Internal Apple (AAPL) documents show the tech giant is worried, at least from the company’s sales team perspective, that the iPhone growth was diminishing amid growing competition from larger-screened, lower-priced Android phones, according to a document presented before a court Friday as part of the ongoing Apple vs. Samsung patent lawsuit (via Re/code).
“Competitors have drastically improved their hardware and in some cases their ecosystems,” a member of Apple’s sales team wrote, while expressing concerns that a shrinking high-end iPhone market would result in fewer customers for the tech giant’s flagship device.
The document, prepared for an offsite Apple sales meeting, went on to call out rivals’ “obscene” spending on advertising and carrier channel “to gain traction”. Samsung, Apple’s biggest rival, spent some $14 billion on advertising in 2013, more than tripling the roughly $4 billion it spent on marketing in 2012. That compares to Apple’s relatively modest $1 billion spent in 2013.

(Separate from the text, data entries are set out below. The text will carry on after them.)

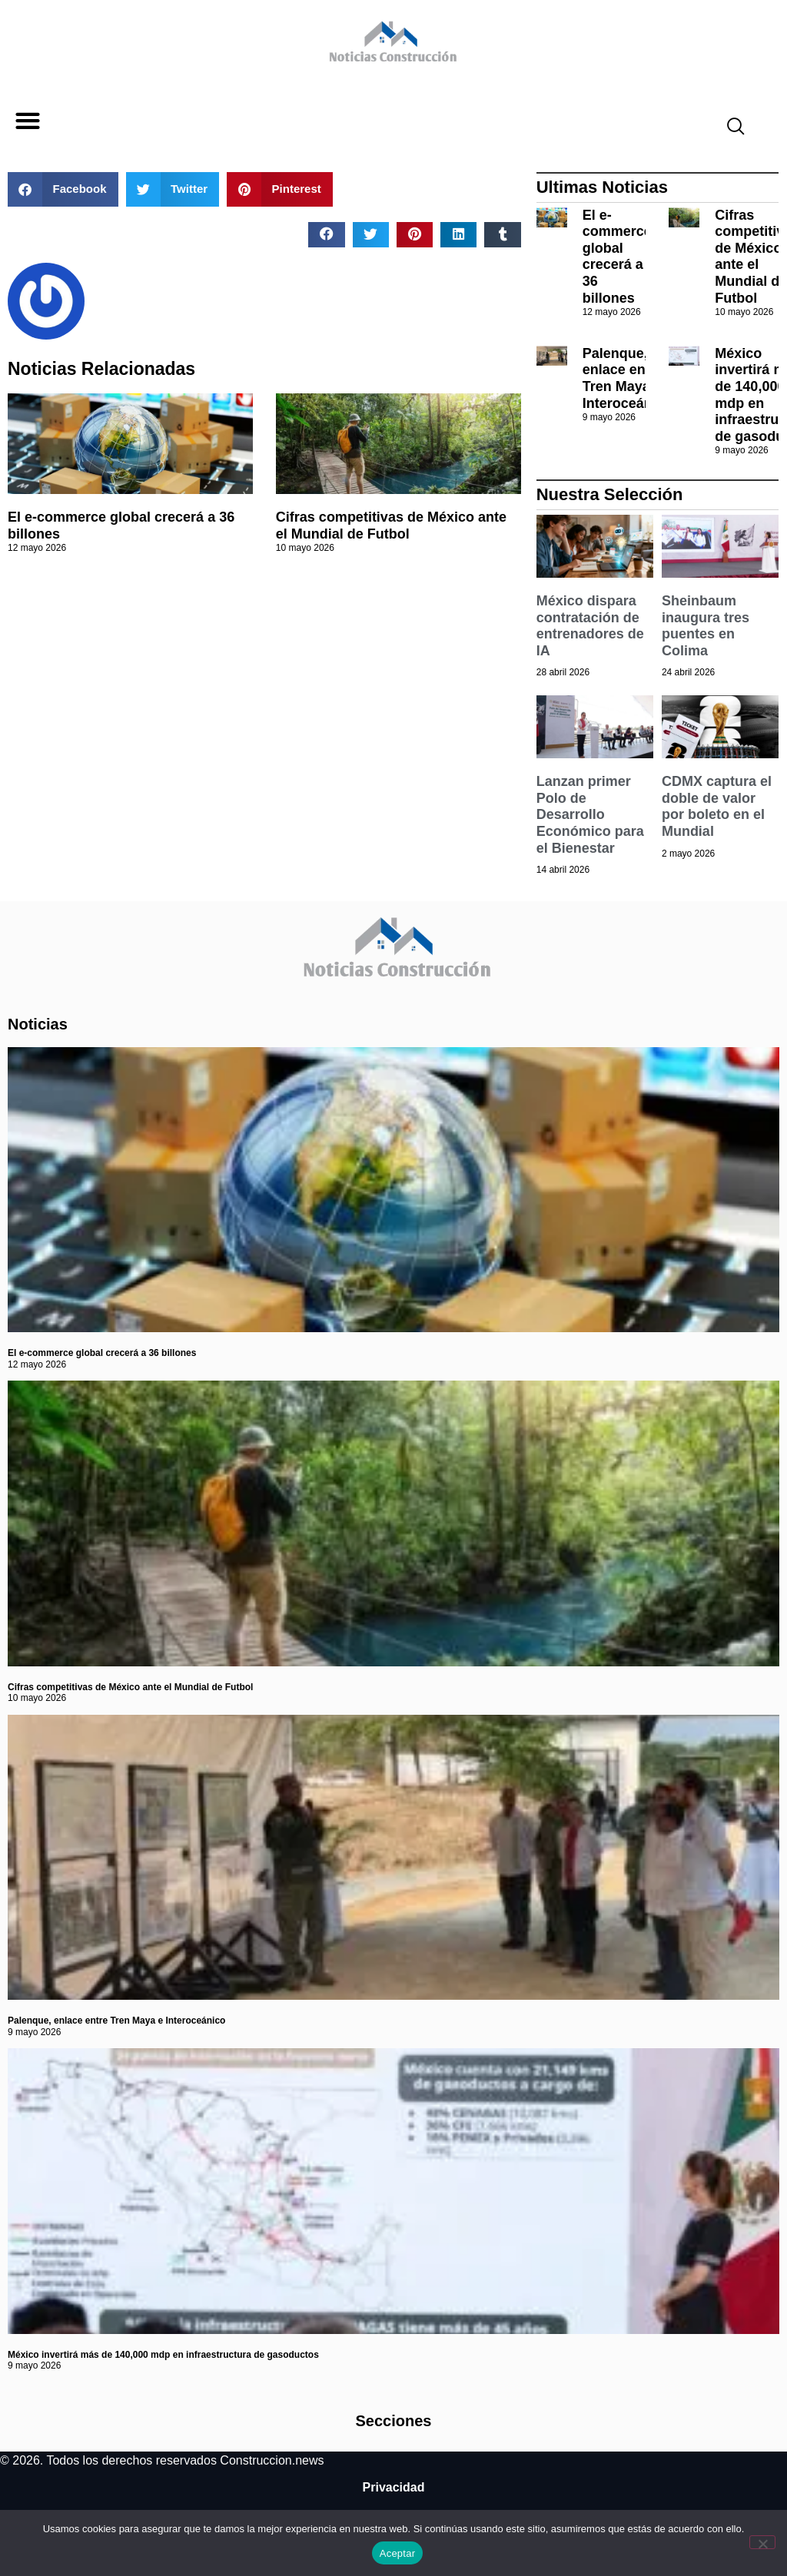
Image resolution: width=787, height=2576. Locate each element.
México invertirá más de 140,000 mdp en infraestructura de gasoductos (163, 2354)
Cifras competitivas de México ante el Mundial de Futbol (391, 525)
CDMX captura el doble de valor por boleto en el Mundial (717, 806)
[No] (762, 2542)
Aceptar (398, 2553)
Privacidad (394, 2487)
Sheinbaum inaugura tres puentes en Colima (705, 625)
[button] (27, 121)
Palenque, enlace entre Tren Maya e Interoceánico (627, 378)
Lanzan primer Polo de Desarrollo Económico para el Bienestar (590, 814)
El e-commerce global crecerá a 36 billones (617, 256)
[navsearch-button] (729, 128)
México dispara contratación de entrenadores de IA (590, 625)
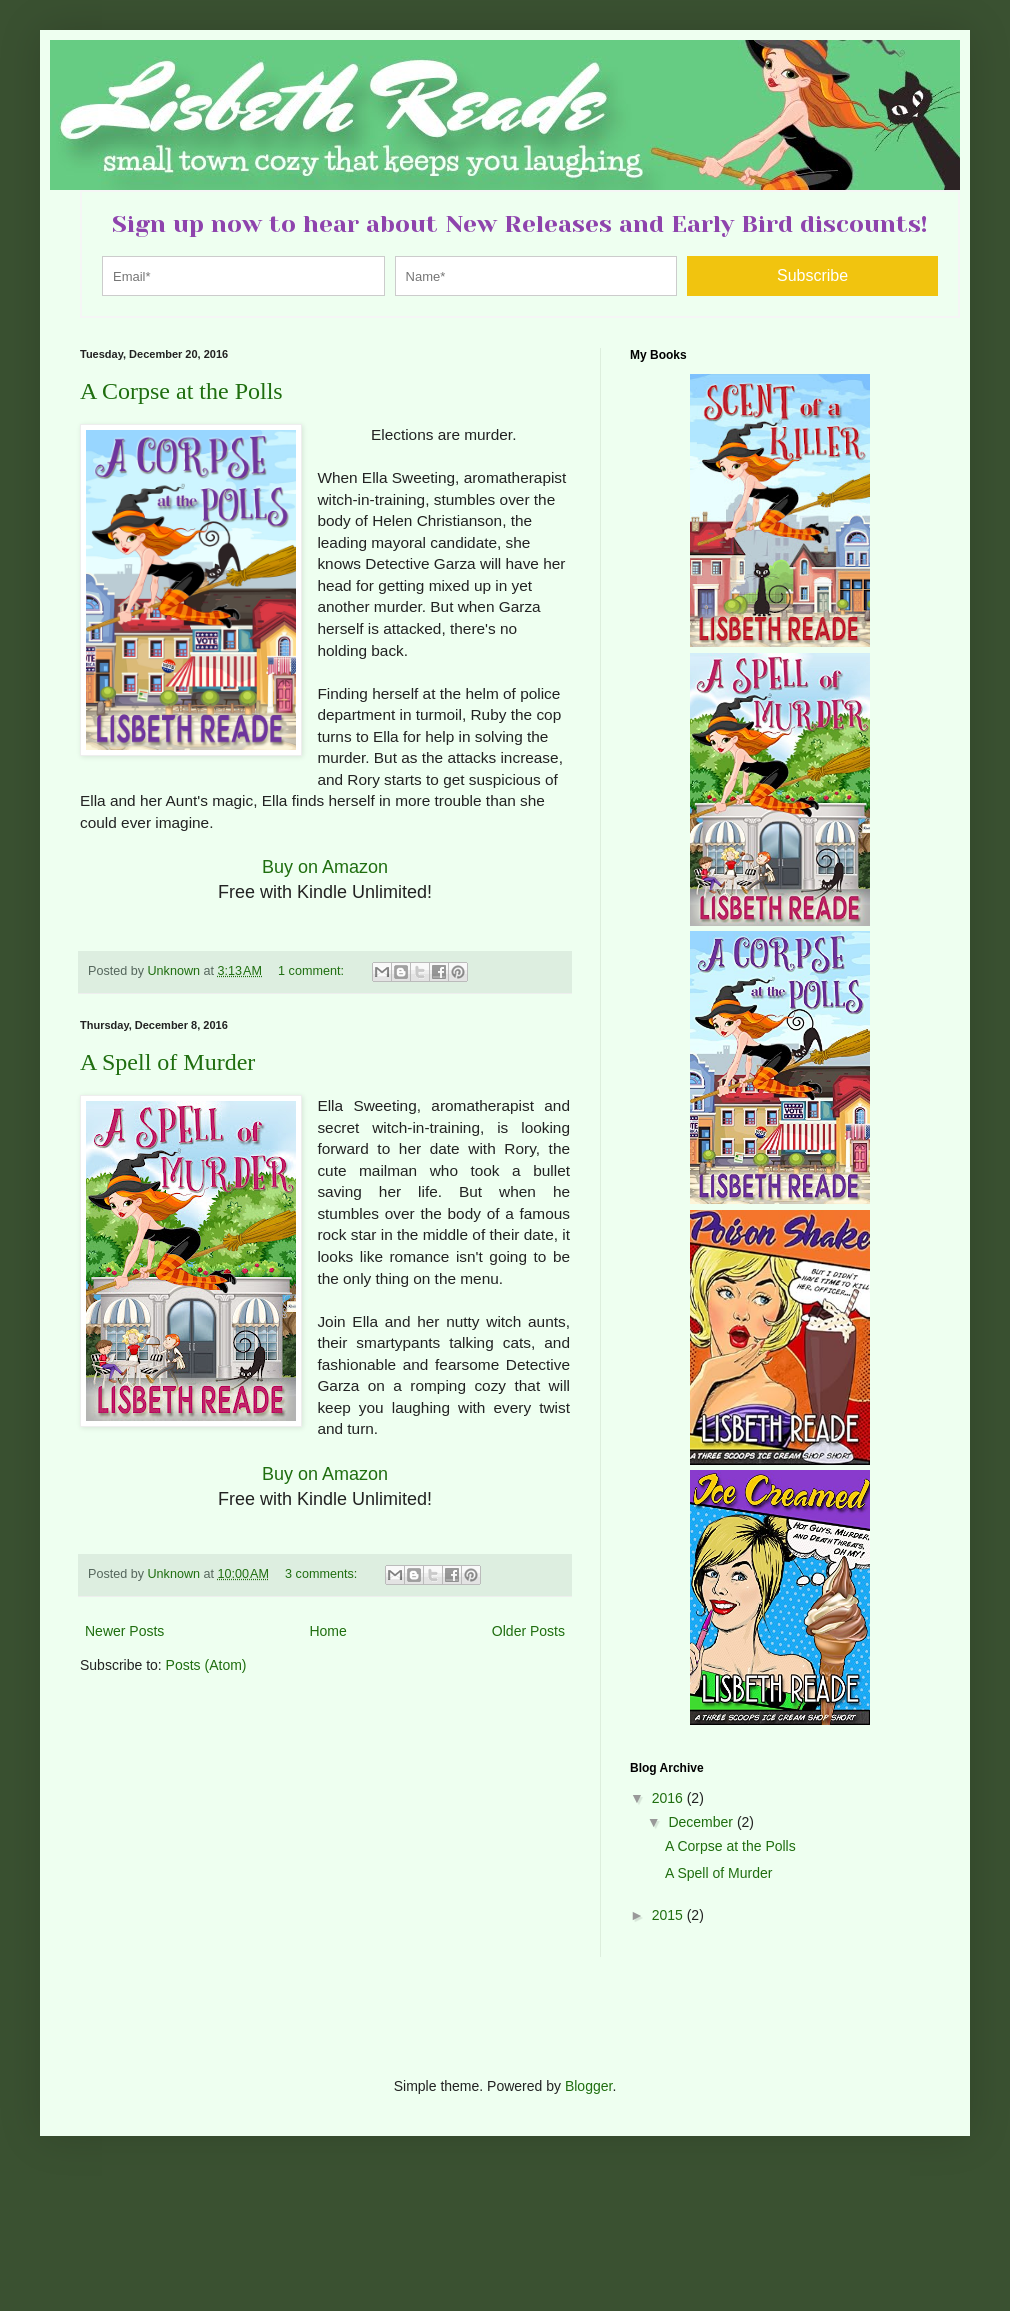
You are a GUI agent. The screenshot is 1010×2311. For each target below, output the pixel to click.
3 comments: (323, 1574)
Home (327, 1631)
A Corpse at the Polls (181, 391)
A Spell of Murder (167, 1062)
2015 (669, 1915)
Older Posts (528, 1631)
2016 (669, 1798)
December (702, 1822)
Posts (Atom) (206, 1665)
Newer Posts (124, 1631)
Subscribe (812, 275)
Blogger (588, 2086)
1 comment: (312, 971)
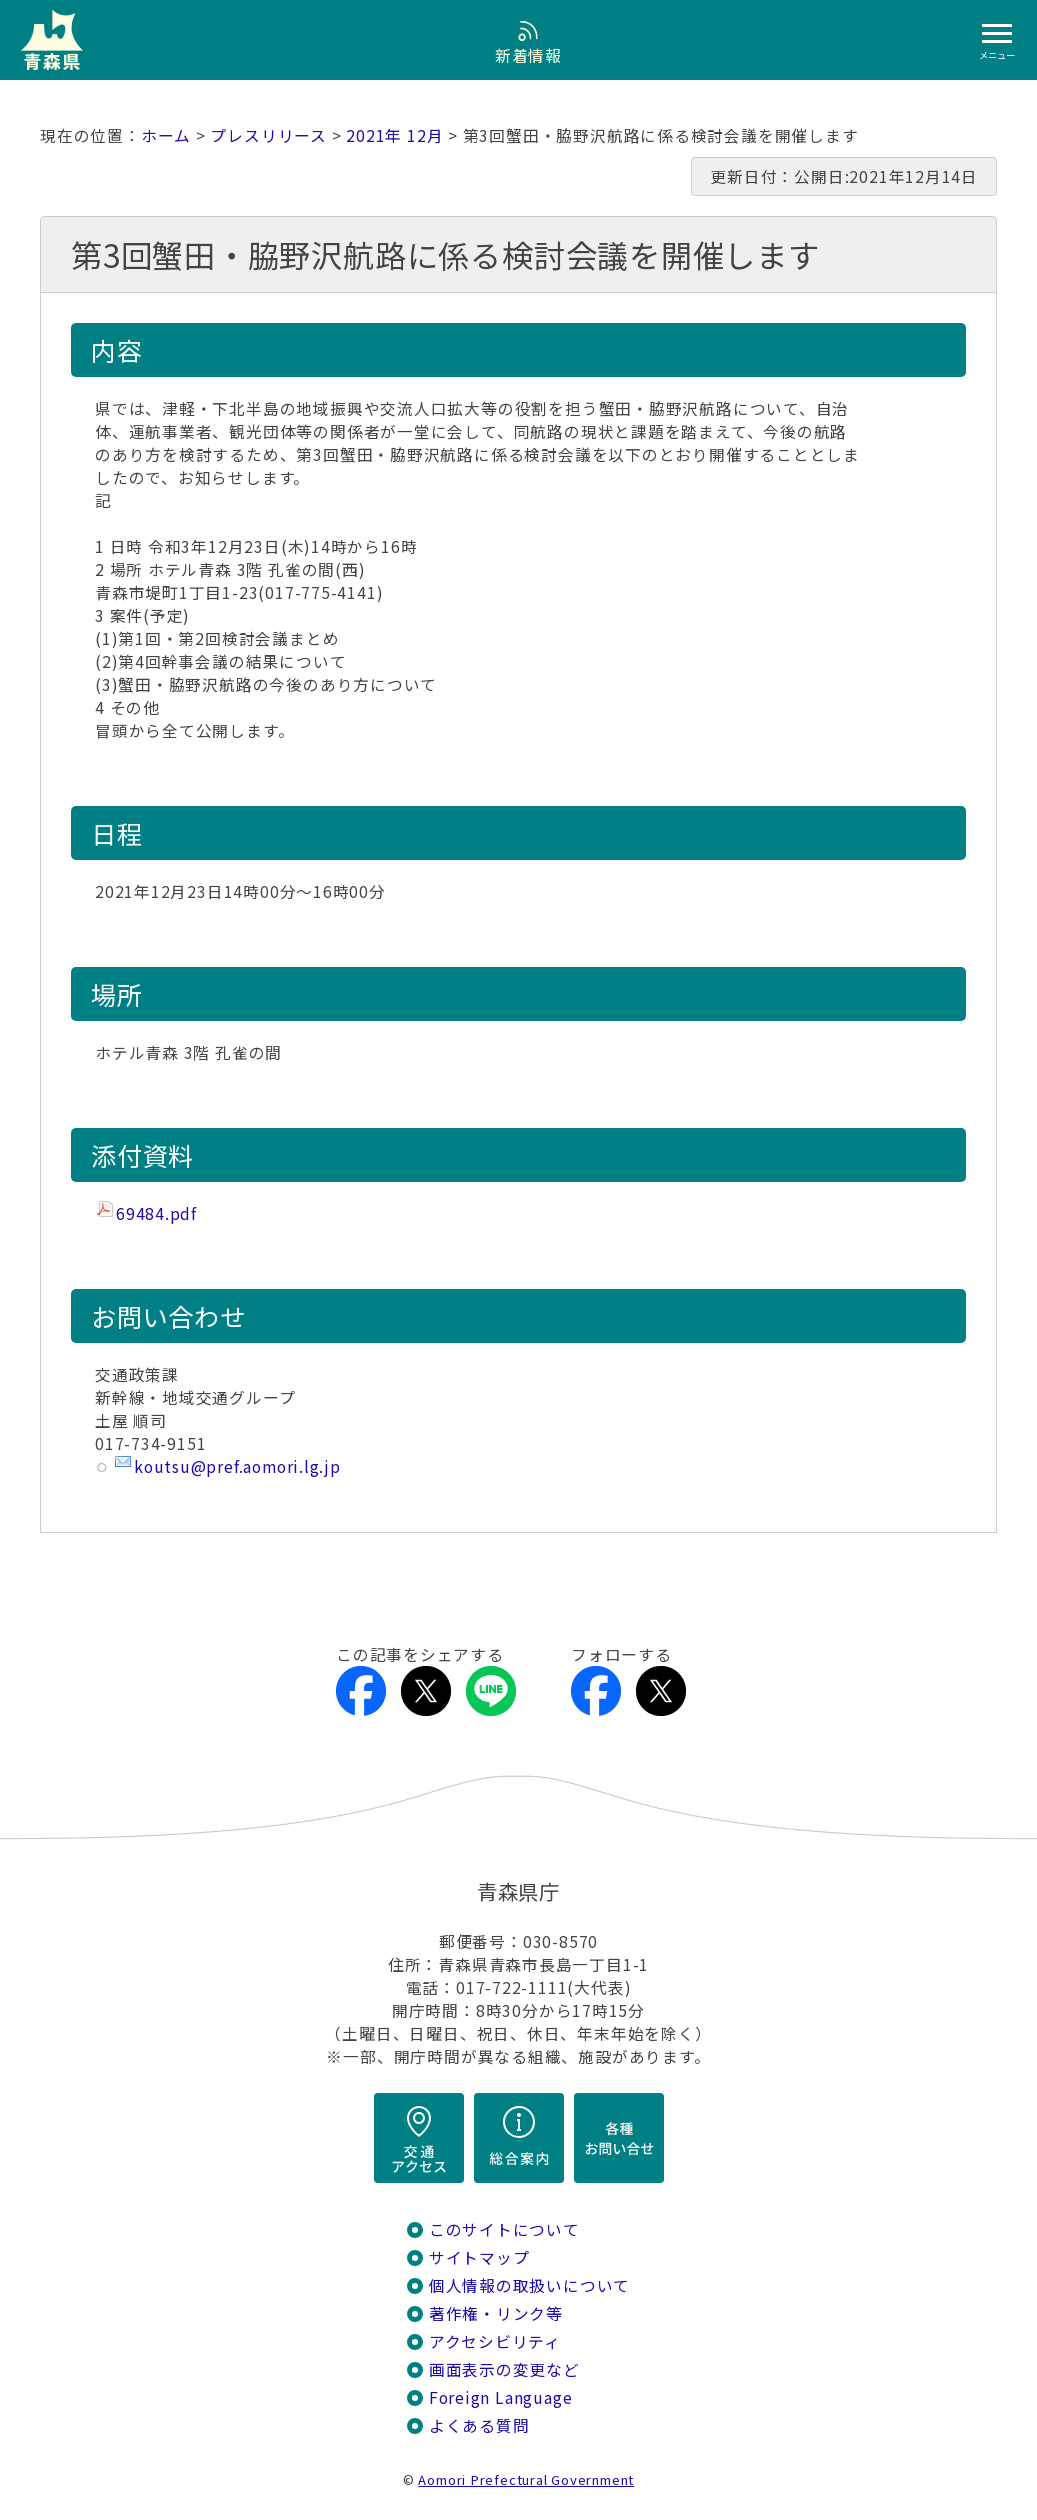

The document also noted that the shift in the market was accompanied by a rising Google (GOOGL) ecosystem, and that “mobile carriers had an interest in limiting iPhone sales because of, among other things, the high subsidies they had to pay on the device.”
Samsung presented the document during its cross-examination of Apple’s marketing chief Phil Schiller, who downplayed the document’s significance. According to Schiller, the document does not represent Apple’s official position and contained information that he largely disagreed with.
According to AppleInsider, Schiller does have solid statistical prove in terms of his argument’s objectivity. Apple’s iPhone 5s, with a 4-inch 1136 × 640 pixel IPS display and an off-contract price of more than $600, “has been the best-selling smartphone in the U.S. each month since its release.”
Shares of Apple fell $6.97, or 1.29%, to $531.82 Friday, reducing their 1-yr rally to 20.14%.